Rep. Sebelius worked with Democratic colleagues on the House Interior Committee for two decades to designate new national recreation areas, expand national parks and manage our diverse public land portfolio.
He understood public lands include not only natural wonders that draw tourists the world over — and my Kansas neighbors who vacation in Colorado — but the less spectacular working grasslands used by ranchers as well as hunters, hikers, rock hounds, off-road enthusiasts and folks who just like open skies and broad vistas. Sebelius appreciated America’s public land history made us special: No other nation has guaranteed every one of its residents legal access to one-third of its land mass. America invented land management ideas that set us apart from the world: national parks, wilderness areas and wild rivers.
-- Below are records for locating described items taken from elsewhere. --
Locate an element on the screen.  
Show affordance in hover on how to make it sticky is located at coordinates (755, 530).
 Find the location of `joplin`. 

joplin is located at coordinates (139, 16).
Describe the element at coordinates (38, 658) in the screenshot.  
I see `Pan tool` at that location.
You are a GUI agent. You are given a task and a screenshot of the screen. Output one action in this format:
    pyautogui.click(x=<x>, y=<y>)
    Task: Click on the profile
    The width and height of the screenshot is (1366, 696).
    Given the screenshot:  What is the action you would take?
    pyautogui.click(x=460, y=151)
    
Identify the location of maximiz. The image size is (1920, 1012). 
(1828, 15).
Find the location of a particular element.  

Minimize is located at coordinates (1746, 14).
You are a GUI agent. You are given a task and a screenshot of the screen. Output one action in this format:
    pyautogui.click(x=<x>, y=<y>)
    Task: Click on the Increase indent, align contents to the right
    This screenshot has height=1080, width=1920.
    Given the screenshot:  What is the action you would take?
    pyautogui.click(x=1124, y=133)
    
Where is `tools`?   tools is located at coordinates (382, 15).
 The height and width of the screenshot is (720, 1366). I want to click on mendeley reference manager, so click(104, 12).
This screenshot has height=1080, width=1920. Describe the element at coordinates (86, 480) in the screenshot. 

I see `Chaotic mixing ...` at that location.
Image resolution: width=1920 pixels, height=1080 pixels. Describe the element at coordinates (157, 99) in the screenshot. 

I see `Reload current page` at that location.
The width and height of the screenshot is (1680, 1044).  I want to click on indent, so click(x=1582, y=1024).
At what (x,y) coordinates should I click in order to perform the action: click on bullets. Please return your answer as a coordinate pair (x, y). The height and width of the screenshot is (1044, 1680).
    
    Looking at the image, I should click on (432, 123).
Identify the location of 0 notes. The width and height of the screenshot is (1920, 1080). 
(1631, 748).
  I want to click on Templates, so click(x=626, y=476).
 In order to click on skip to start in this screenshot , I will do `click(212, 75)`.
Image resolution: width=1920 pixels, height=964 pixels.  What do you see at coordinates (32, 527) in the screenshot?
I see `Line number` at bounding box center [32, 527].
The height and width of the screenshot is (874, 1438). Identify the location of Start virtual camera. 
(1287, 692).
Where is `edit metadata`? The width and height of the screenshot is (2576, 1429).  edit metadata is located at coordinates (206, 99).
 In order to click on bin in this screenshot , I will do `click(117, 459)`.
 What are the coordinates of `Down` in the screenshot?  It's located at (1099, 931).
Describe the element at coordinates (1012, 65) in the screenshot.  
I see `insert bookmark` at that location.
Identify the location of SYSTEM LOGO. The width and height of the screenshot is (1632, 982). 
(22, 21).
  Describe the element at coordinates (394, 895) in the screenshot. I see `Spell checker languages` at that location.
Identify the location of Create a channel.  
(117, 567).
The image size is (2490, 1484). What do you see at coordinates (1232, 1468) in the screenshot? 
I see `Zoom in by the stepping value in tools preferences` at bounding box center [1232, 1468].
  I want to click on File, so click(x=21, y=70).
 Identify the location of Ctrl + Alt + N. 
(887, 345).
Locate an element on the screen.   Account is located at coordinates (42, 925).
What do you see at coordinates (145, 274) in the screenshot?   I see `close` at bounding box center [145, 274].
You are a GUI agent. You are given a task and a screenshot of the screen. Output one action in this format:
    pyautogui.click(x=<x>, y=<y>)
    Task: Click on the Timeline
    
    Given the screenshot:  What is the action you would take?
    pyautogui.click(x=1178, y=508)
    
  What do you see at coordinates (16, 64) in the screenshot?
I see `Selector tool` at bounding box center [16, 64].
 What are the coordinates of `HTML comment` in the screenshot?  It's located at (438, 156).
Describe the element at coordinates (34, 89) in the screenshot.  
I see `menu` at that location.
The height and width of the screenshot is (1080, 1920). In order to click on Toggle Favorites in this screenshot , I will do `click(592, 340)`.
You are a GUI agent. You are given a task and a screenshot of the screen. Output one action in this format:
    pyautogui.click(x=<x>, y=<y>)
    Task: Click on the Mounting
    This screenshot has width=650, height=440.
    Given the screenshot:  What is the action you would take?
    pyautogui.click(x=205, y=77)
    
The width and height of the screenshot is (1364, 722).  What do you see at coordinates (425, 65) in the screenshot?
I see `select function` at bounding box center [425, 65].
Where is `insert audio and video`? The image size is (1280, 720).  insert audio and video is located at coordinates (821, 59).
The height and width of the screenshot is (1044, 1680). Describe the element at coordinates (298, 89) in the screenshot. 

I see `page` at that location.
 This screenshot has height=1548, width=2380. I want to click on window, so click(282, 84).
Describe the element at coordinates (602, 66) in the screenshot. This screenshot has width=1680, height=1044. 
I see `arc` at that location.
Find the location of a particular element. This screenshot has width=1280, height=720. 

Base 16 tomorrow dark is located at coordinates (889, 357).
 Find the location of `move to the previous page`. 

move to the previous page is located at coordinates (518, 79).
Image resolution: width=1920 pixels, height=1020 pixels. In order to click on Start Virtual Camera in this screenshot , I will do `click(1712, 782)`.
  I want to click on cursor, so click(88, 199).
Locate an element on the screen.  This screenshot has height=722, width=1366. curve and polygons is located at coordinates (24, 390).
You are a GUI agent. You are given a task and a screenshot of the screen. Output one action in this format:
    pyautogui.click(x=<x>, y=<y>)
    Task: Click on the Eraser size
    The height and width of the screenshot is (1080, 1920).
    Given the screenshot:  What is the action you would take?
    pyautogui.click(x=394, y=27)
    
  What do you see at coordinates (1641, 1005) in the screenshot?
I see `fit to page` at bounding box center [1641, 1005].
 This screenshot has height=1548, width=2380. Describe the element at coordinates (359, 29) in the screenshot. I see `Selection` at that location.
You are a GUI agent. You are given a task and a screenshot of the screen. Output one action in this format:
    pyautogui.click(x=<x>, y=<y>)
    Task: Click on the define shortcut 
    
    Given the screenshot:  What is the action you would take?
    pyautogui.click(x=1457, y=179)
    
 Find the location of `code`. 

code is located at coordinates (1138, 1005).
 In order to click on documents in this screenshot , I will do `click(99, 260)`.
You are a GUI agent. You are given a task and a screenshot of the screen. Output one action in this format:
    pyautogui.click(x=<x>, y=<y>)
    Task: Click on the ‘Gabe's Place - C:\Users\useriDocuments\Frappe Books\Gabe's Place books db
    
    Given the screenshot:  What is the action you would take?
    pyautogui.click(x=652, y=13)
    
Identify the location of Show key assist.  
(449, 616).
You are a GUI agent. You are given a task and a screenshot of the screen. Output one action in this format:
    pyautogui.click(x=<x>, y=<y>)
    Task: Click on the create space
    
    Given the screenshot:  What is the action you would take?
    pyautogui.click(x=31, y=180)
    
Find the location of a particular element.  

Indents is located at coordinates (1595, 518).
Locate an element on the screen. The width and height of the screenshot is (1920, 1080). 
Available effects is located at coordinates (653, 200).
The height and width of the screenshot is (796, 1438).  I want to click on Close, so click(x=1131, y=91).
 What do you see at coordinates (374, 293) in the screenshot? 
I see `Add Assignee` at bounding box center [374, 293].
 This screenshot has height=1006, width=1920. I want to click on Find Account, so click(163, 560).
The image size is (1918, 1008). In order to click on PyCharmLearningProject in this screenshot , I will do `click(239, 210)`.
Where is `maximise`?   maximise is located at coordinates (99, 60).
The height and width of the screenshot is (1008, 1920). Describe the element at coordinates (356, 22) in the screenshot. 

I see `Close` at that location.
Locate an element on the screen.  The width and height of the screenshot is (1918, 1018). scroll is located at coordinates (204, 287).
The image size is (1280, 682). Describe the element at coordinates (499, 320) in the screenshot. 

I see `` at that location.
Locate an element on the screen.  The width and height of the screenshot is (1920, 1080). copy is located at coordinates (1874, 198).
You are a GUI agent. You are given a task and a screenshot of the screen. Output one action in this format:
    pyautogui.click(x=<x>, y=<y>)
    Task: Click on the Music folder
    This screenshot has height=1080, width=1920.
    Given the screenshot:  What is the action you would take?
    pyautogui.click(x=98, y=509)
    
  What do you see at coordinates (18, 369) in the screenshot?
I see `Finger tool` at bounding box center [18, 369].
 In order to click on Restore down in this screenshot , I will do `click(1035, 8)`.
Sebelius even helped pioneer a new way to manage public lands: the national recreation area, a blend of land and water conservation, productive private use, and guaranteed public access. He brokered bipartisan compromises designating two national recreation areas in Idaho, a fact I learned researching a recent history lecture for folks “back home” in Boise.
In 1975 Sebelius persuaded Republican President Gerald Ford of Michigan and a Congress controlled by Democrats to designate Hells Canyon, bordering Idaho and Oregon, a national recreation area conserving America’s deepest canyon, along with the wild Snake River and the lofty Seven Devils Wilderness.
We heartlanders may not enjoy “out the front door” access to mountains and whitewater as I did growing up. But we better speak up for public lands now, or we’ll find ourselves asking a millionaire tech bro permission to ramble Colorado’s peaks or savor New Mexico’s spicy blend of redrock desert and blackrock canyons.
( Karl Brooks is a professor in the School of Public Affairs and Administration at the University of Kansas. He was EPA regional administrator in the Heartland from 2010 to 2015, then EPA national operations manager from 2015 to 2016.)